В тюремной одиночке сочинение моего романа «Жизнь с вариантами» было довольно увлекательной игрой, и я перебрал множество альтернатив. Из них я здесь упомяну еще только одну, отличающуюся «по сюжету» от других.

Зимой 1919–1920 года, живя при белых нелегально в Одессе, я, используя свои знакомства в разнокалиберной студенческой среде, в частности, с большевистскими подпольщиками, добыл заграничный паспорт для скрывавшегося у моих свойственников видного большевика. В Одессе свирепствовал белый террор, и моему знакомому удалось бежать из Одессы на пароходе, шедшем в Константинополь. Мой знакомый уговаривал меня уехать за границу вместе с ним. Он располагал большими средствами и готов был ссудить деньги на «покупку» еще одного заграничного паспорта. Возможно, зная, что я сын Парвуса, он надеялся, попав в Германию, использовать то обстоятельство, что с ним прибыл сын знаменитого миллионера. У этого большевика были авантюристические наклонности. Я решительно отказался уехать вместе с ним. Я вовсе не намерен был покидать Россию.

И вот в 1940 году, в Сухановской тюрьме, я попытался представить себе, как сложилась бы моя жизнь, если бы я выбрался в 1919 году за границу. Состоялась бы встреча с отцом; в силу моего революционного идеализма я не сошелся бы с ним близко, даже если бы первоначально меня привлекли блага богатой жизни. Продумывая этот вариант, я пришел к выводу, что, оказавшись в Германии, юноша, выросший в России, связался бы с немецкими коммунистами. Во всяком случае, я не остался бы в стороне от рабочего движения. Революционная идеология, воспринятая мною с детства, определила бы мое поведение в капиталистической стране. Позднее я включился бы в антифашистскую борьбу. После прихода гитлеровцев к власти меня постигла бы судьба многих антифашистов: либо я погиб бы от рук фашистских палачей, либо, пробравшись в СССР, стал жертвой сталинских палачей.

Когда в тюрьме я сочинял этот «вариант жизни», то представлял себе, что вероятнее всего я еще до тридцатых годов связал бы свою судьбу с Коминтерном, вернулся бы в СССР.
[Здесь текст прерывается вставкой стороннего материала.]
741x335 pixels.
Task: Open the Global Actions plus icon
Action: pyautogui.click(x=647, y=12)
То был наихудший из придуманных мною в тюрьме «вариантов» моей жизни. Когда находившиеся за границей молодые революционеры или русские патриоты добивались возможности въезда в СССР или шли на работу в зарубежные советские учреждения, они чаще всего имели дело с заграничными агентами «органов» и оказывались навсегда с ними связанными. А это — роковая и безысходная зависимость. Во времена террора таких людей арестовывали ранее других и не выпускали на свободу. Меня такая судьба миновала.
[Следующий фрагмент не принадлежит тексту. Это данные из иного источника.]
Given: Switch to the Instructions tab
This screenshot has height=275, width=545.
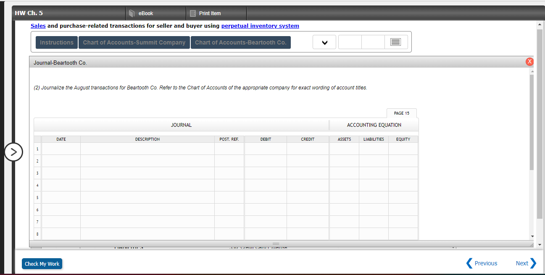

Конструируя в одиночке не осуществившиеся альтернативы моей жизни и продумывая прошлое, я то пытался обрести утешение, а порой и приходил в ужас при мысли, что следствие и обвинение построены на сочиненном следователями чудовищном «варианте», не имевшем ничего общего ни с реальным ходом моей жизни, ни с упущенными ее альтернативами. Так что придуманная мною игра служила мне слабым утешением.

* * *

Когда я полтора десятка лет назад приступил к составлению «Записок», то пытался объяснить поведение юноши, который, не задумываясь, отдал советскому государству богатое наследство. Я воспользовался таким понятием, как «эпохальный характер». Видимо, я тогда почерпнул этот образ у Герцена. За прошедшие годы я имел возможность снова продумать понятие, занявшее определенное место в моей книге. Поскольку я намерен и далее им пользоваться, я теперь сделаю некоторые пояснения.

Наиболее распространенное представление — присущее и Герцену — сводится к тому, что люди определенного поколения или социального круга в своем самосознании и поведении ориентировались на некий «исторический характер», как правило, воспринятый из литературы. [Мне удалось глубже разобраться в этом вопросе благодаря книге Лидии Гинзбург «О психологической прозе».]
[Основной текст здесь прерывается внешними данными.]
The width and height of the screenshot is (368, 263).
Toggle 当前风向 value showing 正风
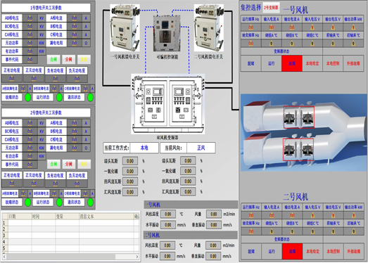pos(201,148)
Такими эталонами были байронические характеры, были герои Чернышевского, немецкие романтики и др. Во введении к моим воспоминаниям я сказал, что мое мировоззрение сформировали два сильных течения идейной жизни — революционная социалистическая идеология и гуманная русская литература. Тем самым обозначено «поле воздействия», материализовавшееся в различных исторических характерах.

Однако я только отчасти имел в виду эти влияния, когда говорил, что на моем поведении сказалось то, что иногда называют «эпохальным характером». Я имел в виду не ориентацию на исторический характер, а нечто иное, когда пояснял, что в переломные исторические периоды поведение вовсе не «исторических» персонажей может определяться общественными переменами и даже мировыми событиями. Добавлю к сказанному, что такое явление возможно только при таких условиях общественной жизни, когда люди осведомлены о том, что происходит на широком, даже мировом, пространстве, а не только в определенном углу одной страны. В таких условиях выросли многие поколения. «Эпохальный характер» сложился у представителей моего поколения, вся жизнь которого прошла под знаком назревающего или совершившегося перелома в мире, в обществе, в индивидуальной судьбе. К тому же, в той среде, к которой я принадлежал, отношение к общественным переменам и просто международным событиям всегда приобретало субъективную, эмоциональную окраску. Именно благодаря этому складывался «эпохальный характер» или, если угодно, определенный стереотип поведения. Мне кажется плодотворной вот эта гипотеза о сходном механизме поведения людей, которые не просто подражают вольно или невольно историческим или литературным героям, а находятся во власти представлений и эмоций, внушенных самой эпохой, «музыкой времени».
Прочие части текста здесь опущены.